What the exercise asks
Can you print every one of the records below word for word, with the pictures left out?
[start of Given records]
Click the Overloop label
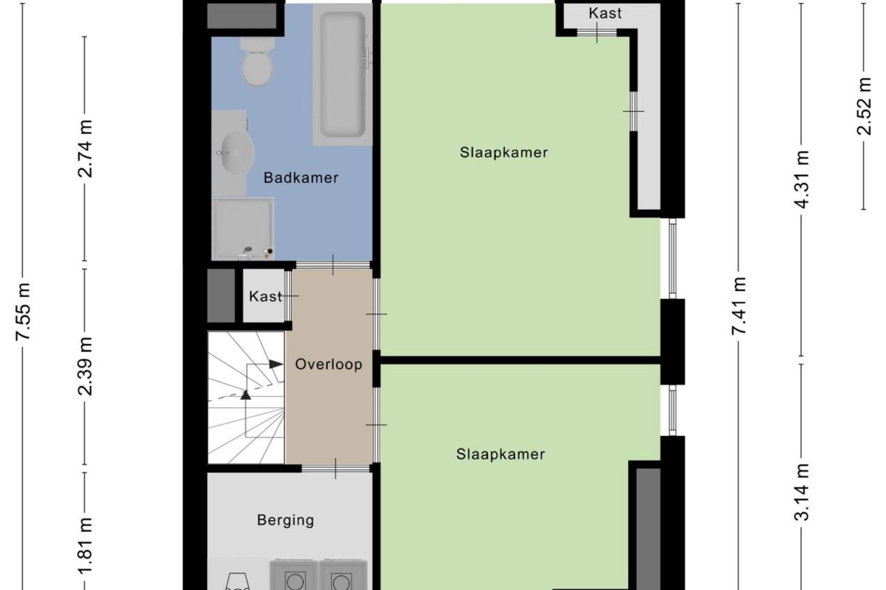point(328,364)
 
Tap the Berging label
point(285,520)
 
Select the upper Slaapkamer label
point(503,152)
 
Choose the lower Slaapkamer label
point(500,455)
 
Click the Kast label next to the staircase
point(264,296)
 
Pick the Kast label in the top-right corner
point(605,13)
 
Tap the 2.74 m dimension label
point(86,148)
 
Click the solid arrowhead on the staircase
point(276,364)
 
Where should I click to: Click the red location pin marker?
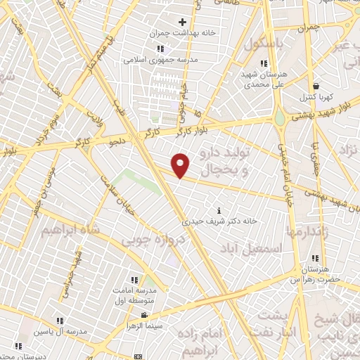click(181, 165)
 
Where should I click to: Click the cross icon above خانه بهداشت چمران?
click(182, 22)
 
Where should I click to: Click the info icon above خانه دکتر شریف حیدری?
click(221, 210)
[end of Given records]
Task output
Click the Overloop label
point(328,364)
 
Tap the Berging label
point(285,520)
 
Select the upper Slaapkamer label
point(503,152)
 
Choose the lower Slaapkamer label
point(500,455)
 
Click the Kast label next to the staircase
point(264,296)
 
Pick the Kast label in the top-right corner
point(605,13)
 
Tap the 2.74 m dimension label
point(86,148)
 
Click the solid arrowhead on the staircase
point(276,364)
 
Where should I click to: Click the red location pin marker?
click(181, 165)
 
Where should I click to: Click the cross icon above خانه بهداشت چمران?
click(182, 22)
 
Where should I click to: Click the info icon above خانه دکتر شریف حیدری?
click(221, 210)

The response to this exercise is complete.